The president had initially said he would fire anyone in his administration found to have publicly disclosed the identity of Valerie Plame, the wife of former Ambassador Joseph Wilson and a CIA operative. Mr. Wilson is an outspoken Iraq war critic.
Ten days ago, Mr. Bush commuted the 30-month sentence given to I. Lewis "Scooter" Libby by a federal judge in connection with the case. Mr. Libby, the former chief of staff to Vice President Dick Cheney, had been convicted of lying and obstruction of justice in the CIA-leak case.

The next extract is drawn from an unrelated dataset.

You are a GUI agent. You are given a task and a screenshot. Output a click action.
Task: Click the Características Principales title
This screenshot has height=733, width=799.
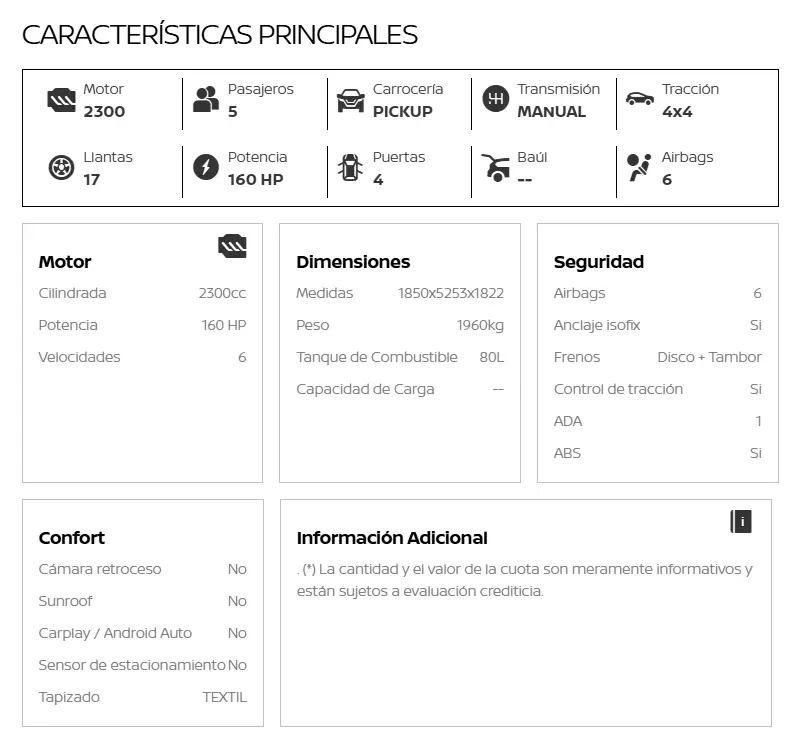(220, 35)
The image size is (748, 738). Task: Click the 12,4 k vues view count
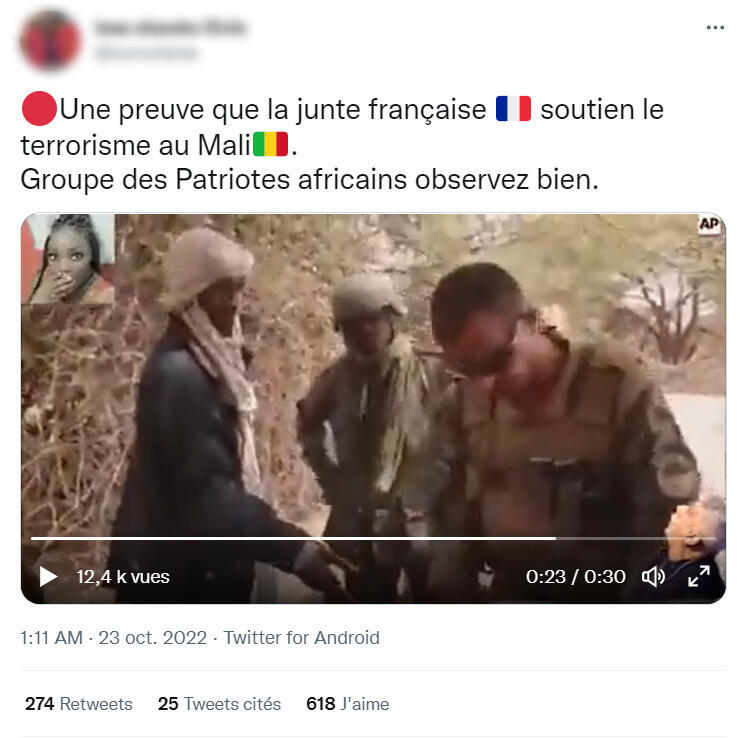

Mr. Bush would not directly answer a question about whether he is disappointed in the White House officials who leaked Ms. Plame's name. "I'm aware of the fact that perhaps somebody in the administration did disclose the name of that person," Mr. Bush said. "I've often thought about what would have happened if that person had come forth and said, 'I did it.' Would we have had this endless hours of investigation and a lot of money being spent on this matter? But, so, it's been a tough issue for a lot of people in the White House. It's run its course and now we're going to move on."
He also defended the decision to commute Mr. Libby's sentence. "The Scooter Libby decision was, I thought, a fair and balanced decision," Mr. Bush said.
Several Bush administration officials revealed Ms. Plame's identity. White House political adviser Karl Rove and Deputy Secretary of State Richard Armitage were the primary sources for a 2003 newspaper article outing Ms. Plame. Former White House press secretary Ari Fleischer also admitted telling reporters about her. And jurors apparently believed prosecutors who said Mr. Libby discussed Ms. Plame with reporters from the New York Times and Time magazine. Mr. Libby was the only one charged in the matter.
Meanwhile, the sentencing judge, U.S. District Judge Reggie B. Walton, took issue Thursday with Mr. Bush's characterization of Mr. Libby's sentence as "excessive."
"It is fair to say the Court is somewhat perplexed as to how its sentence could be accurately described as "excessive,'" wrote Judge Walton, a Bush appointee. He noted that the 2-1/2 year sentence was at the low end of federal sentencing guidelines. Judge Walton's comments came in a footnote to an opinion formalizing Mr. Libby's probation term. Mr. Bush kept in place two years probation and a $250,000 fine, which Mr. Libby has already paid.